Weil nun das Target-System zu einem weiteren Rettungsschirm umfunktioniert worden ist – ohne jedes Votum des Bundestages. Immerhin geht es dabei um gigantische Summen, die um ein Vielfaches über der bisherigen deutschen Beteiligung an den Rettungsschirmen liegen. Die am Rande des Staatsbankrotts operierenden Schuldner werden diese Beträge auf absehbare Zeit schwerlich ausgleichen können. Die Experten hätten merken müssen, dass da etwas gründlich schiefläuft.

Wer hat versagt?

Das muss die Staatsanwaltschaft nun klären. Infrage kommen die Bundesregierung und die Bundesbank. Es gibt zwei Möglichkeiten.

Erstens?

Die Bundesbank hat, wie es ihr gesetzlicher Auftrag ist, die Regierung vor den Risiken gewarnt. Dann aber hat die Kanzlerin, aus welchen Gründen auch immer, nicht entsprechend reagiert. In diesem Fall wäre die Bank aus dem Schneider, aber die Kanzlerin müsste sich fragen, ob sie nicht in der Pflicht gewesen wäre, im Interesse des Vermögens der Bundesrepublik die Anfechtung durchzuziehen. Schließlich geht es für jeden einzelnen Bürger um viel Geld. 616 Milliarden Euro an Target-Forderungen stehen der Bundesbank über die EZB zu, insgesamt geht es um fast 900 Milliarden Euro. Auch wenn Deutschland, solange das Gesamtsystem nicht kollabiert, nur mit 27 Prozent haftet, bleibt das ein erhebliches Risiko.

Das zweite Szenario?

Die zweite Möglichkeit wäre, dass die Regierung die Brisanz schlicht nicht bemerkt hat, weil sie nicht genügend informiert war. Dafür spricht, dass die Bundesbank die Kritik am Target-System lange Zeit abgewiegelt, sich zum Risikogehalt nie hundertprozentig bekannt und Target als „nicht eigenständiges Risiko“ benannt hat.

Erstaunlich ist, dass erst Professor Hans-Werner Sinn 2011 auf die Gefahr hingewiesen hat, dass Deutschland viele Milliarden Euro unwiederbringlich verlieren könnte.

Man hat das Risiko aus dem Target-System unter den Teppich gekehrt.

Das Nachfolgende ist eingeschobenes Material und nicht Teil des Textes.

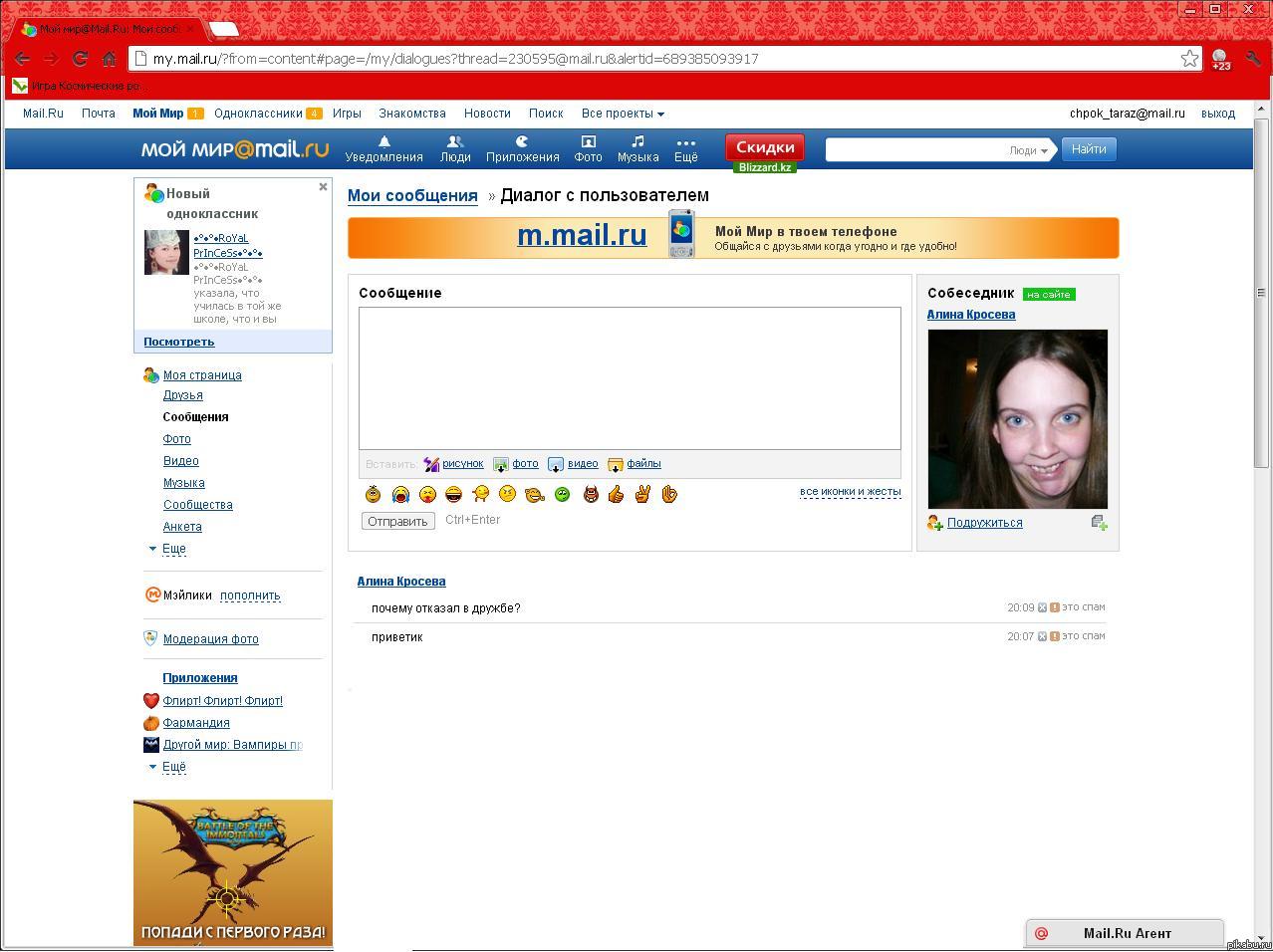Bookmark page with the star icon
The image size is (1273, 952).
click(1189, 59)

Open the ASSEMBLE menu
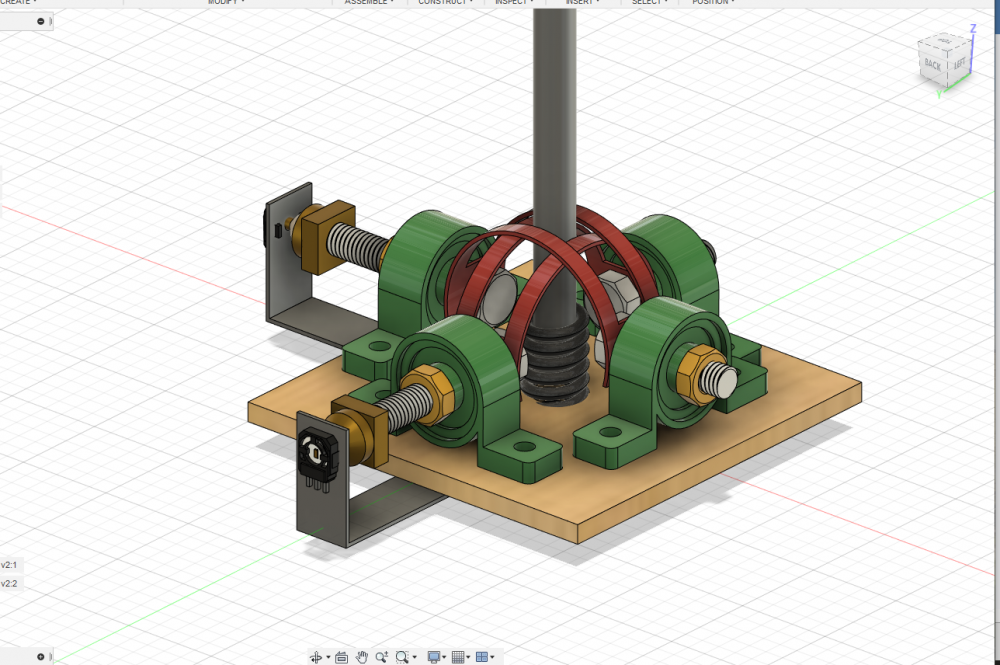369,3
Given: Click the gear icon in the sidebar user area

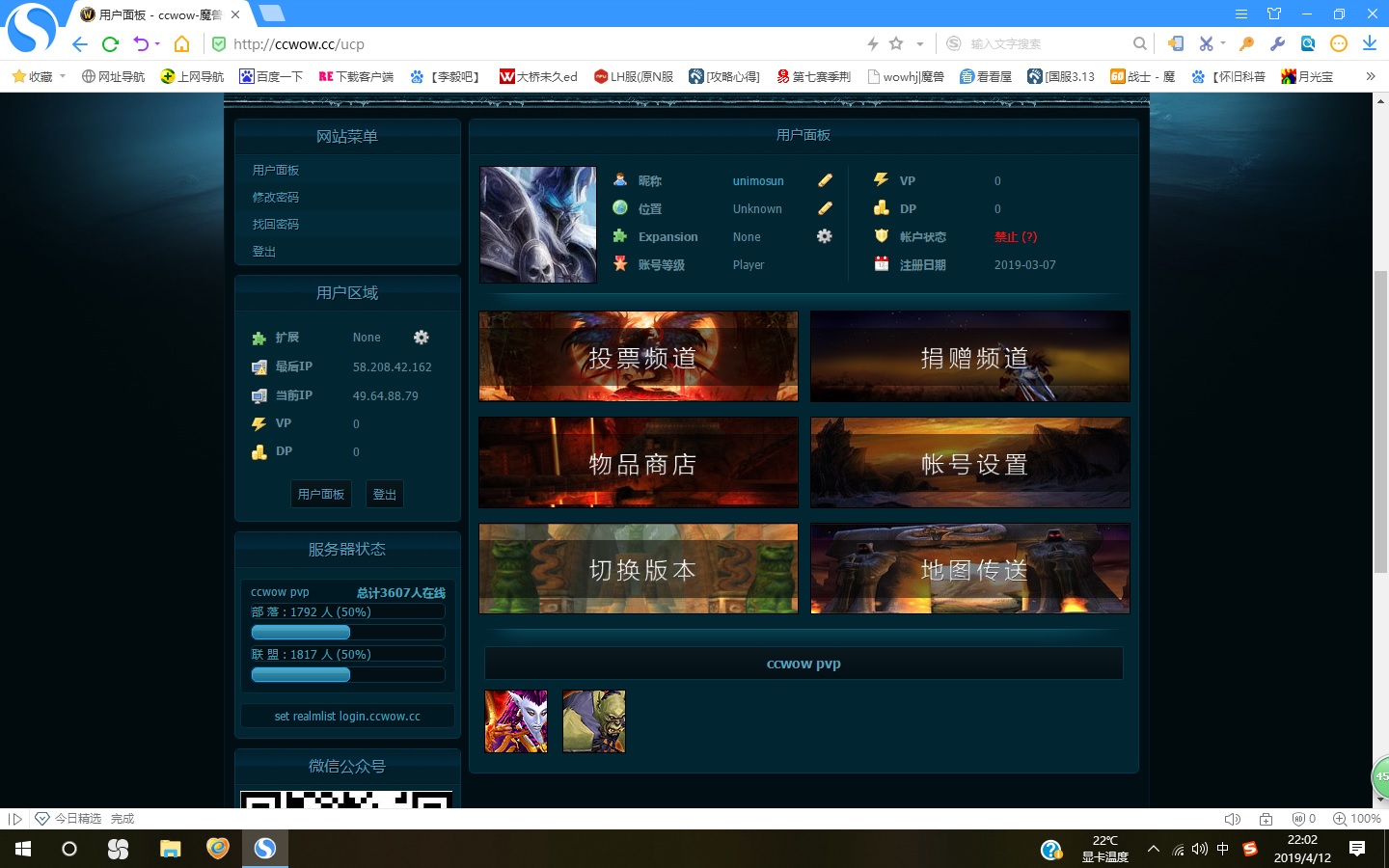Looking at the screenshot, I should 421,338.
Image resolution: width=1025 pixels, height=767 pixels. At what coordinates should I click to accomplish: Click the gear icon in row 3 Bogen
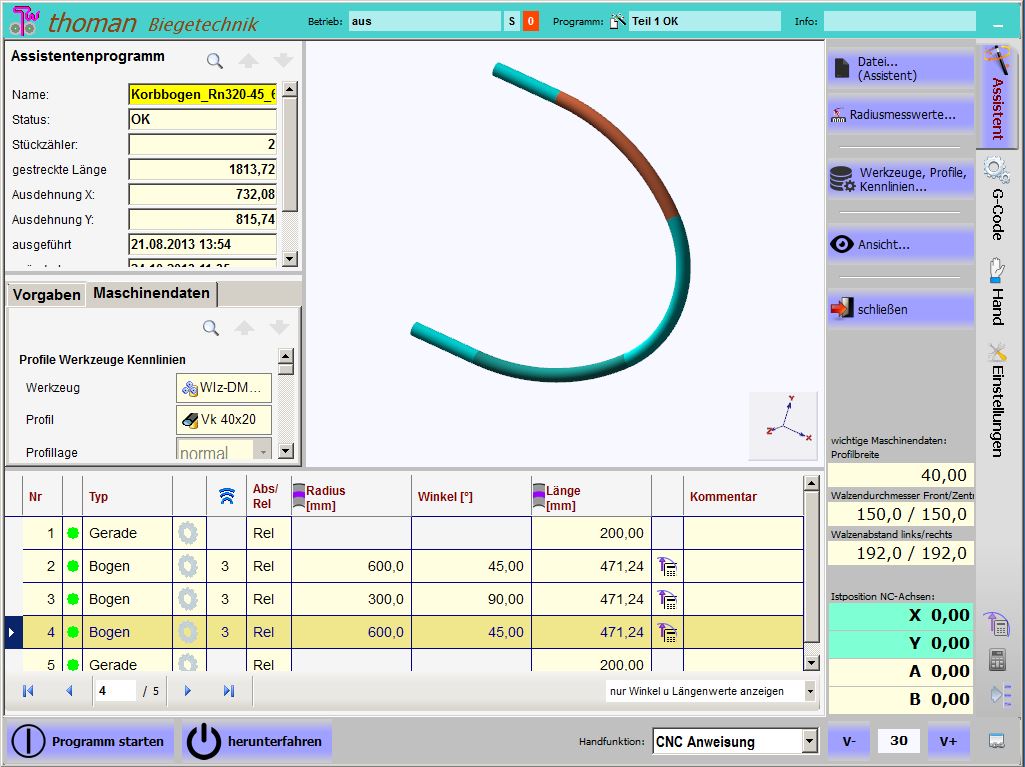(x=188, y=599)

Zunächst wurden die Erkenntnisse von Professor Sinn von allen Seiten abgewiegelt. Auch bei der Bundesbank hieß es, das sei alles übertrieben. Nun hat aber der neue Bundesbank-Chef Weidmann einen Brief an EZB-Chef Draghi geschrieben und darin eine Nachbesicherung für das Targetsystem verlangt. Das zeigt ja eindringlich, dass die Kritik offensichtlich sehr berechtigt ist.

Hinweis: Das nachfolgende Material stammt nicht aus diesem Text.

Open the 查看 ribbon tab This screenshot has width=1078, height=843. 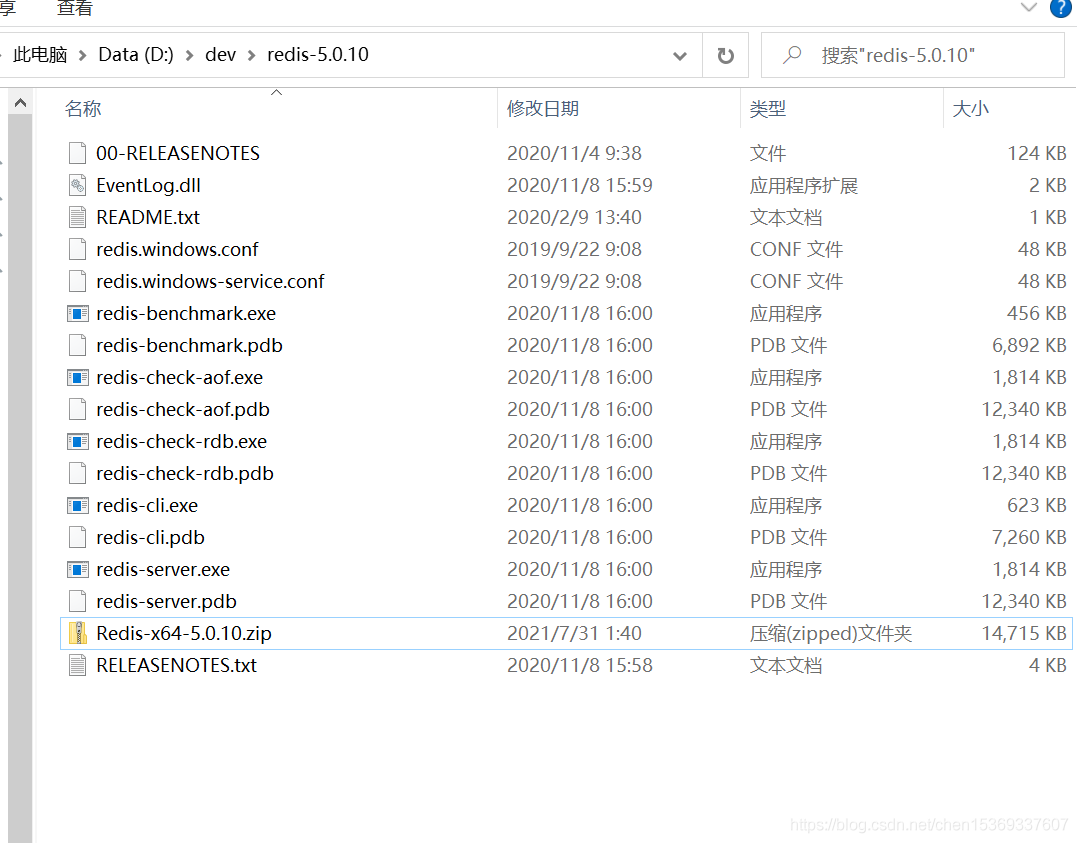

Staatsrechtler klagen seit langem, dass die EU bei der Euro-Rettung immer mehr den Boden des Rechts verlasse. Glatt gebrochen wurde das Maastrichter Verbot, Schuldenstaaten herauszupauken. Verwandelt sich Europa in eine Unrechtsgemeinschaft?

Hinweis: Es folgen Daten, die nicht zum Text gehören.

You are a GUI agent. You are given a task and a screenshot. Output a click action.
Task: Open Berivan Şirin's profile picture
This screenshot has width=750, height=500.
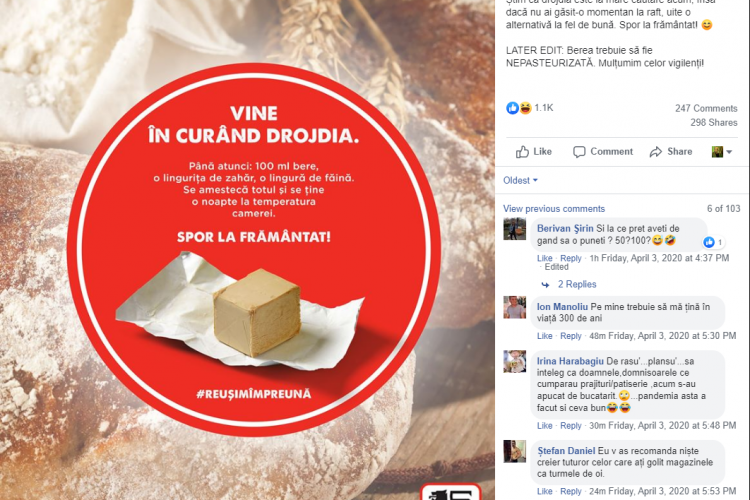coord(515,229)
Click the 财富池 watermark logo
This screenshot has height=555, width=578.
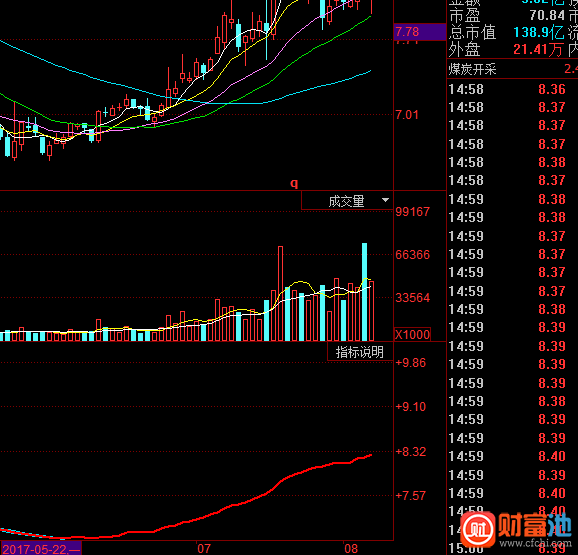click(x=516, y=529)
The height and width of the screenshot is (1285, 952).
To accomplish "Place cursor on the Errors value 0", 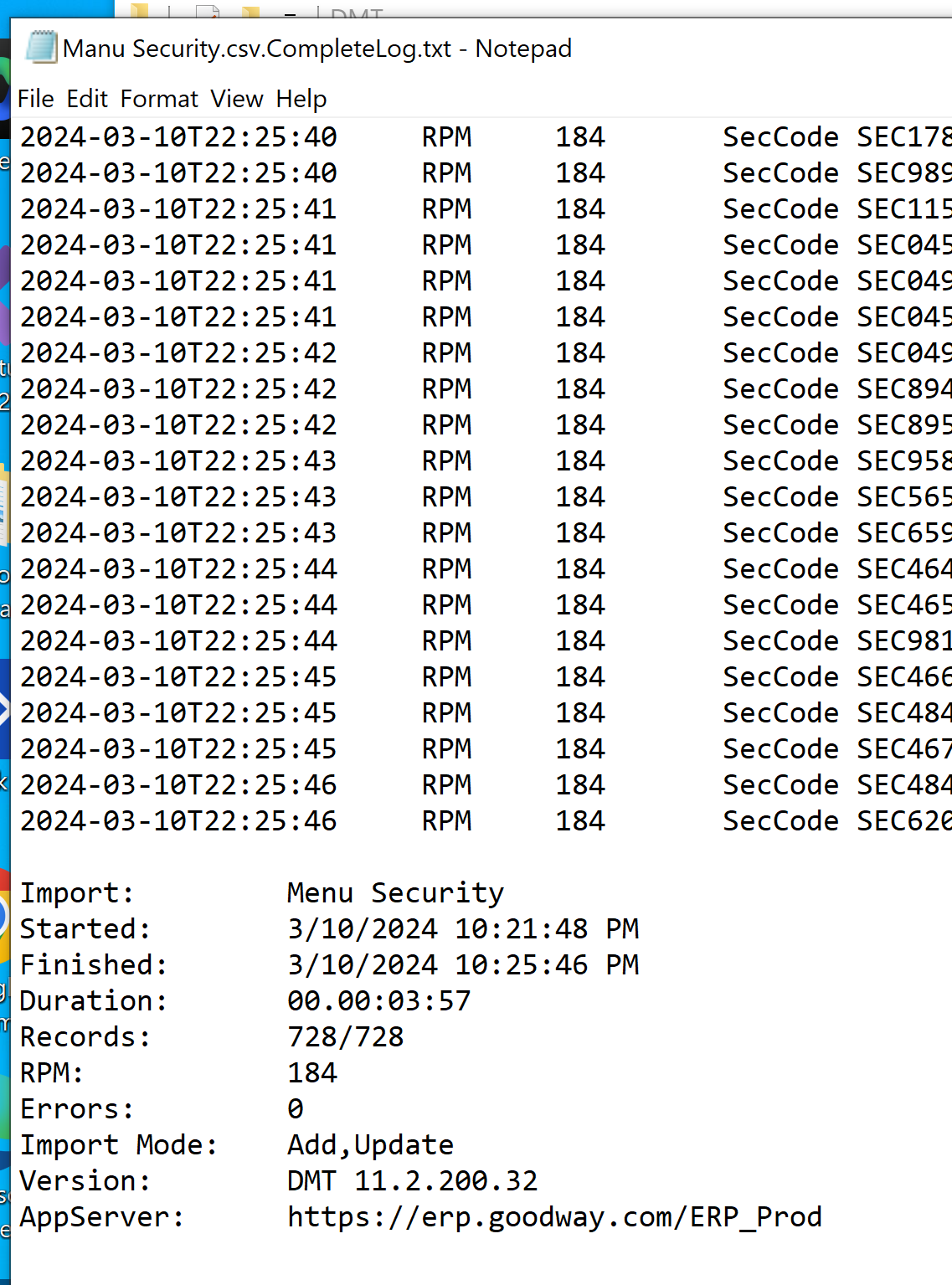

Das ist ein sehr starker Ausdruck. Aber es ist so, dass die Verträge eine direkte Rettung der pleitebedrohten Staaten nicht zulassen und so findet man eben sonderbare Umgehungsmaßnahmen, die man einem Unternehmen im Wirtschaftsstrafrecht sicher nicht durchgehen lassen würde. Aus der Sicht eines Rechtswissenschaftlers gilt in der EU die Devise, wir machen die Politik, die wir für richtig halten, und wenn der Wortlaut uns behindert, dann denken wir uns einen Weg aus, der daran vorbeiführt.

Glauben Sie denn im Ernst, dass sich die Politik in ihrem Euro-Rettungseifer ausgerechnet von Jura-Professoren bremsen lässt?

Praktisch-politische Effekte darf man sich da nicht als primäres Ziel setzen. Aber ich will mich nicht dem Vorwurf aussetzen, dass die deutsche Rechtswissenschaft ihre gesellschaftliche Aufgabe einer wissenschaftlichen Begleitung der Praxis vernachlässigt.

Auch der noch nicht vom Bundestag verabschiedete permanente Rettungsmechanismus ESM zieht viel Kritik auf sich. . .

Auch hier wundere ich mich über vieles: So ist angedacht, dass der Gouverneursrat des ESM europaweit Immunität genießt – und das auch nach dem Ausscheiden aus dem Amt ein Leben lang. Niemand kann ihn also zur Verantwortung ziehen, obwohl er mit hunderten von Milliarden jongliert. Und es gibt auch keine übergeordnete Instanz, die diese Immunität aufheben könnte, weil wir kein europäisches Strafrecht haben. Zu einer Demokratie gehört es aber doch, dass sich Machthaber verantworten müssen.